Derivation Raychaudhuri equation

I'm trying to derive the Raychaudhuri equation; I found some trouble in this identity:

$$u_{d;f}u^{f;d}=2(\sigma^2-\omega^2)+\frac{1}{3}\Theta^2$$

where $\Theta=u^a\vphantom{}_{;a}$, $\sigma^2=\sigma_{ab}\sigma^{ab}$, $\sigma_{ab}=u_{(a;b)}-\frac{1}{3}\Theta^2h_{ab}+\dot{u}_{(a}u_{b)}$ and $\omega^2=\omega_{ab}\omega^{ab}$ with $\omega_{ab}=u_{[a;b]}+\dot{u}_{[a}u_{b]}$.
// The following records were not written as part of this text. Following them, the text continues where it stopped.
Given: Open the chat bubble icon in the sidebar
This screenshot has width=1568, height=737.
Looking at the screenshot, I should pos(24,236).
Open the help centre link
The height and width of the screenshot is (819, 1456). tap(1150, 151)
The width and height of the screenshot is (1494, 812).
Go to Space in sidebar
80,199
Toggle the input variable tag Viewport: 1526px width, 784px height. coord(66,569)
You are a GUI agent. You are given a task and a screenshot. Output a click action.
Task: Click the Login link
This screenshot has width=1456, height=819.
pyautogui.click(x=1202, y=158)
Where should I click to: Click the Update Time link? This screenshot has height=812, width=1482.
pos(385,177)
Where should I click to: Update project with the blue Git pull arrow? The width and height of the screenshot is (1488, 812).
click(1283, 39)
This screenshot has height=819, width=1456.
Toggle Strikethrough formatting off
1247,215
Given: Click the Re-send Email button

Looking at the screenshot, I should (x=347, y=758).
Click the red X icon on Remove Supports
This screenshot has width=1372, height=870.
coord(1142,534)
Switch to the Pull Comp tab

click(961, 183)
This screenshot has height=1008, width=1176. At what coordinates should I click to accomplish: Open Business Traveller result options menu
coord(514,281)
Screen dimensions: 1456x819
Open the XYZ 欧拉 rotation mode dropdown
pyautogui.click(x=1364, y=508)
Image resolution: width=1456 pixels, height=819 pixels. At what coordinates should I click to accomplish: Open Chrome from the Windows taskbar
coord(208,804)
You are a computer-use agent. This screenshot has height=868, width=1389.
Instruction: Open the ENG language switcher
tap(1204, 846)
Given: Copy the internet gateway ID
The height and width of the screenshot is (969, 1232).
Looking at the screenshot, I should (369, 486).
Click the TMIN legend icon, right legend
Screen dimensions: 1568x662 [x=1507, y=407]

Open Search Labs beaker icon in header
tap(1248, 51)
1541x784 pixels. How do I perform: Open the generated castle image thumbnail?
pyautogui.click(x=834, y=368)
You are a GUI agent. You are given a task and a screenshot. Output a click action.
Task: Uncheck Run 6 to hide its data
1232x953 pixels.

Computing $u_{d;f}u^{f;d}$ i find that:

$$u_{d;f}u^{f;d}=2(\sigma^2-\omega^2)+\frac{1}{3}\Theta^2 + \frac{2}{3}\Theta h^{df}\sigma_{fd}+\dot{u}_fu_d\dot{u}^du^f$$

How can I reach the equation above from the last one?

• Where are you reading this? The definitions are not the usual ones (Wald, Hawking & Ellis). May 26 '17 at 0:48
• I'm reading this arxiv.org/pdf/gr-qc/0511123.pdf just to find the right and simple way, but I follow Hawking & Ellis Books. May 26 '17 at 7:50

Assuming the terminology is standard (compare Hawking and Ellis, The large scale structure of space-time), we have $u_au^a=-1$ and $h_{ab}$ is the projector onto the subspace (of the tangent space) orthogonal to $u^a$. We then have
(i) $u_a\dot u^a=0$. This is a standard argument, and follows from applying $u^b\nabla_b$ to $u^au_a=-1$: $$\dot u^au_a+\dot u_au^a=0.$$ Fix the indices and you have the result.
(ii) $h^{ab}\sigma_{ab}=0$. Note that the first two terms in $\sigma_{ab}$, $u_{(a;b)}-\frac{1}{3}\Theta h_{ab}$, are annihilated by the $h$-trace. The remaining term, $h^{ab}\dot u_{(a}u_{b)}$, is zero since $h^{ab}u_b=0$ by definition.